SageMaker Variant (AWS_SAGEMAKER_VARIANT)
Attributes (parameters)
The following attributes are available for this monitor type:
Name | Description | Unit | Default Performance Key Indicator (KPI) |
---|---|---|---|
CPU Utilization (CPUUtilization) | The sum of each individual CPU core's utilization. The CPU utilization of each core range is 0–100. For example, if there are four CPUs, the CPUUtilization range is 0%–400%. For processing jobs, the value is the CPU utilization of the processing container on the instance. For endpoint variants, the value is the sum of the CPU utilization of the primary and supplementary containers on the instance. | % | No |
Disk Utilization (DiskUtilization) | The percentage of disk space used by the containers on an instance uses.
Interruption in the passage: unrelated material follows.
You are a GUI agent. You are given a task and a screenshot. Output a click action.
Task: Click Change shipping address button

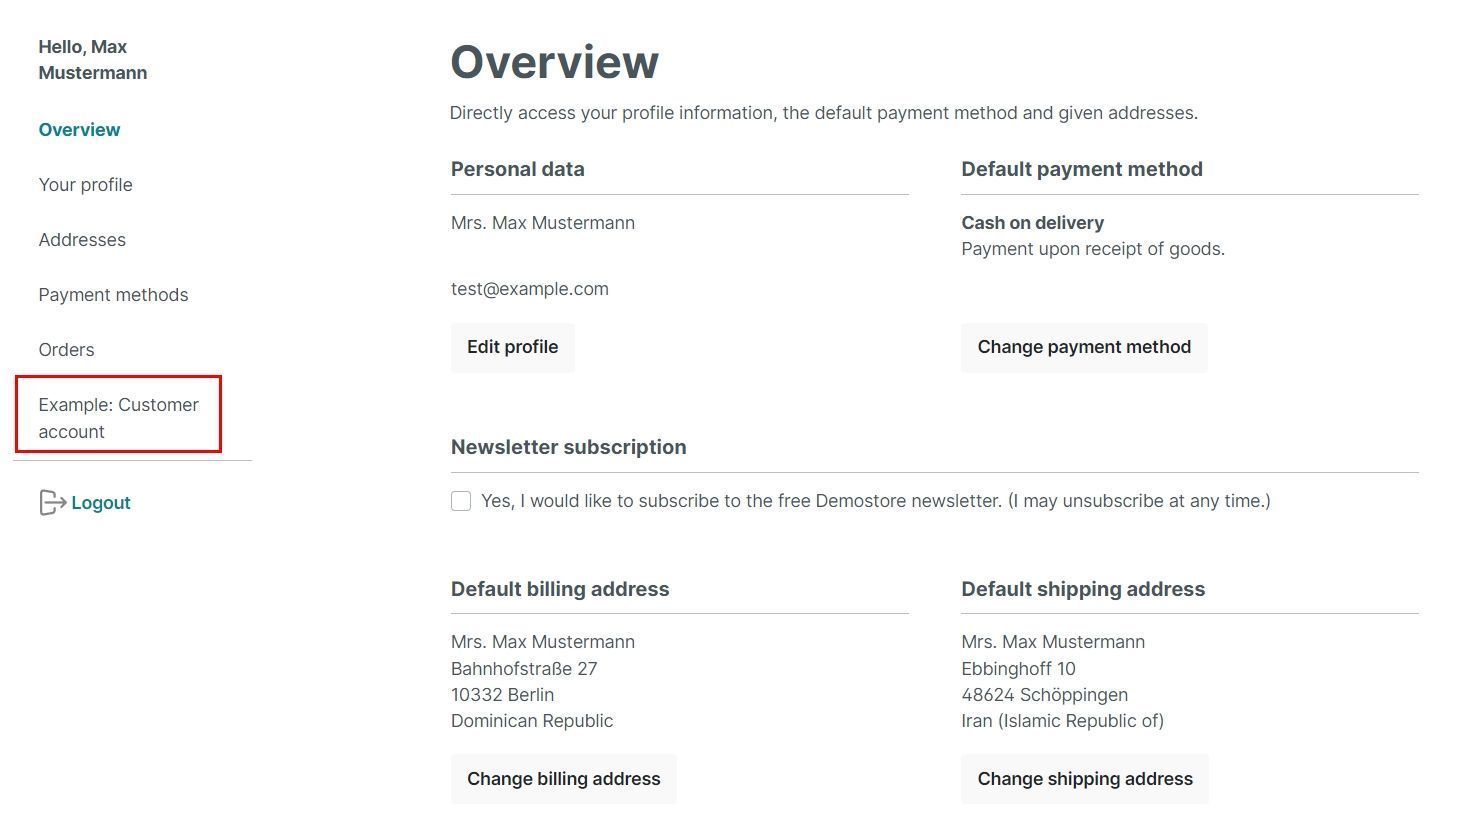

This value range is 0%–100%. This metric is not supported for batch transform jobs. For endpoint variants, the value is the sum of the disk space utilization of the primary and supplementary containers on the instance. | % | No |
GPU Memory Utilization (GPUMemoryUtilization) | The percentage of GPU memory used by the containers on an instance. The value range is 0–100 and is multiplied by the number of GPUs. For example, if there are four GPUs, the GPUMemoryUtilization range is 0%–400%. For endpoint variants, the value is the sum of the GPU memory utilization of the primary and supplementary containers on the instance. | % | No |
GPU Utilization (GPUUtilization) | The percentage of GPU units that are used by the containers on an instance. The value can range betweenrange is 0–100 and is multiplied by the number of GPUs. For example, if there are four GPUs, the GPUUtilization range is 0%–400%. For endpoint variants, the value is the sum of the GPU utilization of the primary and supplementary containers on the instance. | % | No |
Memory Utilization (MemoryUtilization) | The percentage of memory that is used by the containers on an instance. This value range is 0%–100%.For endpoint variants, the value is the sum of the memory utilization of the primary and supplementary containers on the instance. | % | No |
Loaded Model Count (LoadedModelCount) | The number of models loaded in the containers of the multi-model endpoint. This metric is emitted per instance. The models that this metric tracks are not necessarily unique because a model might be loaded in multiple containers at the endpoint. | # | No |
Model Cache Hit (ModelCacheHit) | The number of InvokeEndpoint requests sent to the multi-model endpoint for which the model was already loaded. | # | No |
Model Loading Time (ModelLoadingTime) | The interval of time that it took to load the model through the container's LoadModel API call. | ms | No |
Model Downloading Time (ModelDownloadingTime) | The interval of time that it took to download the model from Amazon Simple Storage Service (Amazon S3). | ms | No |
Model Unloading Time (ModelUnloadingTime) | The interval of time that it took to unload the model through the container's UnloadModel API call. | ms | No |
Model Loading Wait Time (ModelLoadingWaitTime) | The interval of time that an invocation request has waited for the target model to be downloaded, or loaded, or both in order to perform inference. | ms | No |
Model Setup Time (ModelSetupTime) | The time it takes to launch new compute resources for a serverless endpoint. The time can vary depending on the model size, how long it takes to download the model, and the start-up time of the container. | ms | No |
Overhead Latency (OverheadLatency) | The interval of time added to the time taken to respond to a client request by SageMaker overheads. This interval is measured from the time SageMaker receives the request until it returns a response to the client, minus the ModelLatency. Overhead latency can vary depending on multiple factors, including request and response payload sizes, request frequency, and authentication/authorization of the request. | ms | No |
Model Latency (ModelLatency) | The interval of time taken by a model to respond as viewed from SageMaker. This interval includes the local communication times taken to send the request and to fetch the response from the container of a model and the time taken to complete the inference in the container. | ms | No |
Invocations Per Instance (InvocationsPerInstance) | The number of invocations sent to a model, normalized by InstanceCount in each ProductionVariant. 1/numberOfInstances is sent as the value on each request, where numberOfInstances is the number of active instances for the ProductionVariant behind the endpoint at the time of the request. | # | No |
Invocations(Invocations) | The number of InvokeEndpoint requests sent to a model endpoint. | # | No |
Invocation5XXErrors (Invocation5XXErrors) | The number of InvokeEndpoint requests where the model returned a 5xx HTTP response code. For each 5xx response, 1 is sent; otherwise, 0 is sent. | # | No |
Invocation4XXErrors (Invocation4XXErrors) | The number of InvokeEndpoint requests where the model returned a 4xx HTTP response code. For each 4xx response, 1 is sent; otherwise, 0 is sent. | # | No |